7
"Tuh kan, aku kan cuma nurutin apa yang kamu mau." Ia justru berbalik menyalahkanku ketika aku mengadu padanya perihal orang-orang yang mulai membicarakanku di sekolah. "Aku udah tau bakal begini ceritanya, tapi kamu tetap mau begitu, nanti kalau aku nolak dikira aku ada apa-apa."
"Iya, iya, udah, aku tau aku salah."
Ia menatapku malas dan membuang muka.
Huh!
Setelah bertahun-tahun berjalan dalam damai akhirnya kami bertengkar juga meski tak begitu hebat, dan awal mula permasalahannya hanya bermula dari pesan status messenger saja. Konyol.
Lewat beberapa saat kami sama-sama terdiam, ia menatapku dan berdeham pelan meminta perhatianku.
Aku memberinya kode untuk berbicara saja.
"Dek," ia memulai dan menarik serta menghembuskan nafas panjang sebelum melanjutkan, "kita fokus sekolah aja dulu, fokus sama pelajaran, jangan sampai nilai kita berantakan gara-gara ini."
Aku setuju dengan apa yang ia katakan.
"Kita tetap jalan seperti biasa, tapi aku minta jangan utamakan ini. Bukan berarti dikesampingkan. Eum, gimana ya? Maksud aku nggak mau ini ganggu sekolah kita."
"Iya." Aku mengangguk. "Aku setuju kalau sekolah yang utama."
.
Meski memutuskan untuk fokus sekolah namun bukan berarti kami go our separate ways, kami masih berangkat dan pulang sekolah bersama, namun jika sudah di lingkungan sekolah kami hanya seperti kakak kelas dan adik kelas biasa. Sekolah adalah tempat untuk belajar bukan pacaran, itu yang harus kami pegang.

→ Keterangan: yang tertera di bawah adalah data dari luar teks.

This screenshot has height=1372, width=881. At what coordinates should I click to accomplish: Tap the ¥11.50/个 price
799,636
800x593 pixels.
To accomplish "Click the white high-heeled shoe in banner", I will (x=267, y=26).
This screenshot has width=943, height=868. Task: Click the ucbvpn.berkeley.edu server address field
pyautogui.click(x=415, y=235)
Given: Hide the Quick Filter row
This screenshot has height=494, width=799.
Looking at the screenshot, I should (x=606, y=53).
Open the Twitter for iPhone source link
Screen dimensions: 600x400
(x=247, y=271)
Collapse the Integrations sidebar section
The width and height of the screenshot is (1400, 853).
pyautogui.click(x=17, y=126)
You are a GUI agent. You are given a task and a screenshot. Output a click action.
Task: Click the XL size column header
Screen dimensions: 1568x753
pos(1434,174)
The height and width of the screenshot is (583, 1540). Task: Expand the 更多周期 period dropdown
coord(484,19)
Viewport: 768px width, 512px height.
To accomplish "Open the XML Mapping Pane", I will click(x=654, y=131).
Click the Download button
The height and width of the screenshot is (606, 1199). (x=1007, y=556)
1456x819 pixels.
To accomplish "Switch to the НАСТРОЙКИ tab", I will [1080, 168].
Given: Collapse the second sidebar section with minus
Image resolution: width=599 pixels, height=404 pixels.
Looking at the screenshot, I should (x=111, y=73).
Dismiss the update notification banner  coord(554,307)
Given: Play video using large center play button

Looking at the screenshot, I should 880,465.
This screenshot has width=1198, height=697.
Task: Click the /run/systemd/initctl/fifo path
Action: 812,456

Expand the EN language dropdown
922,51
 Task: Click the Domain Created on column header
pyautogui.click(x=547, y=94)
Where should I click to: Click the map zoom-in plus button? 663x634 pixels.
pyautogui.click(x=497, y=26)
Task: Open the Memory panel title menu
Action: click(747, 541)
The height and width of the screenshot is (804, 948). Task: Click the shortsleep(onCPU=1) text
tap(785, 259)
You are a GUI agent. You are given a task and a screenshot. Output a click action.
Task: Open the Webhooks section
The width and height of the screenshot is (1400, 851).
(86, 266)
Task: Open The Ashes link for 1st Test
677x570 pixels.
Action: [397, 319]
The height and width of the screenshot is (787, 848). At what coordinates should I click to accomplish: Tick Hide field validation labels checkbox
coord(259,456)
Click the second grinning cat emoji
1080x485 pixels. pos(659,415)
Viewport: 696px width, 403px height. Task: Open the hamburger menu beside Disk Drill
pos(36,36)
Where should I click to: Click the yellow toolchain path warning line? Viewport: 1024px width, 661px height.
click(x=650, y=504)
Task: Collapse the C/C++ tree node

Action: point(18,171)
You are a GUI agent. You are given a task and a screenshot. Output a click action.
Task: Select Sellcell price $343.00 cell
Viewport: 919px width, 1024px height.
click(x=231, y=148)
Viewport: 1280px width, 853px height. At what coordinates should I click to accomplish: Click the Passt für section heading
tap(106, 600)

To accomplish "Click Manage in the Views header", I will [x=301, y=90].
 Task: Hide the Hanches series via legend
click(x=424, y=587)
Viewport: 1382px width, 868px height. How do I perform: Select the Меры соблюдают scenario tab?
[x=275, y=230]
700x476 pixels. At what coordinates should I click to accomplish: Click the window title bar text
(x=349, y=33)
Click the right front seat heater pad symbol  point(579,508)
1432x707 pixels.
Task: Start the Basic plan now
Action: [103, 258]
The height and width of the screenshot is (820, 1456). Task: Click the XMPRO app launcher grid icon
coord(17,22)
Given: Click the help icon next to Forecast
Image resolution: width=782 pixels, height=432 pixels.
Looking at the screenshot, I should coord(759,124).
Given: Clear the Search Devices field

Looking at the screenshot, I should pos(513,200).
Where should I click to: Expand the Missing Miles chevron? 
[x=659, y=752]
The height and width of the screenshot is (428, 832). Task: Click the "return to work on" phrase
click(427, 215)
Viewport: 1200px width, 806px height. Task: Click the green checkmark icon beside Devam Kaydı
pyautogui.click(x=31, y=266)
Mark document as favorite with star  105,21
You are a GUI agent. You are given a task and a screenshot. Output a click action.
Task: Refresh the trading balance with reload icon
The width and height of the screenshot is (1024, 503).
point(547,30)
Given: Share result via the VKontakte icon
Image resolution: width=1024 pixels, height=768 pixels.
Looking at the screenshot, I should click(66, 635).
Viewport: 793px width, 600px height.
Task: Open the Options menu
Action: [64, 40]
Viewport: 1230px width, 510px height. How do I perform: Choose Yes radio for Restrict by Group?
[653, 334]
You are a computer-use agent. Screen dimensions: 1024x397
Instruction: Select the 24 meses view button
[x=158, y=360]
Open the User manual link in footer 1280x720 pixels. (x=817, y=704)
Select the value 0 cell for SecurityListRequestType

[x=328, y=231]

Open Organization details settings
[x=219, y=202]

"Kayanya aku sama Kak Mimin juga harus ngikut kalian deh, nggak enak juga kan kalau ntar sampe ke guru-guru, kasian Kak Miminnya," ucap Kenand sembari menutup buku tulisnya.
"Udah terlanjur pada tau sih kayanya."
"Nggak apa-apa tau, yang penting kan nggak pacaran di lingkungan sekolah."
Sudah jam istirahat saat ini, namun kami memilih untuk makan bekal di dalam kelas saja ketimbang ke kantin. Malas berdesak-desakan.
"Elios kemarin bilang, daripada telponan cuma ngobrol nanya lagi apa, sudah makan belum, mending mulai sekarang telponan buat nugas bareng, diskusi soal pelajaran," ujarku.
"Nah, bagus tuh, patut dicontoh."
Kami mengeluarkan kotak bekal kami masing-masing dari dalam tas dan mulai membukanya perlahan. Aroma sedap masakan rumahan buatan ibu menyapa indera penciuman kami yang masih berada dalam ruangan kelas.
"Ih jadi laper deh, jahat kalian, aku kan lagi mogok makan ceritanya jadi tergoda nih," protes salah satu teman kami yang niatnya mau tinggal di kelas guna menghindari jajan di kantin. Sejurus kemudian ia telah meninggalkan kelas, kutebak ia menuju ke kantin. Jadilah aku hanya berdua dengan Kenand di kelas saat ini.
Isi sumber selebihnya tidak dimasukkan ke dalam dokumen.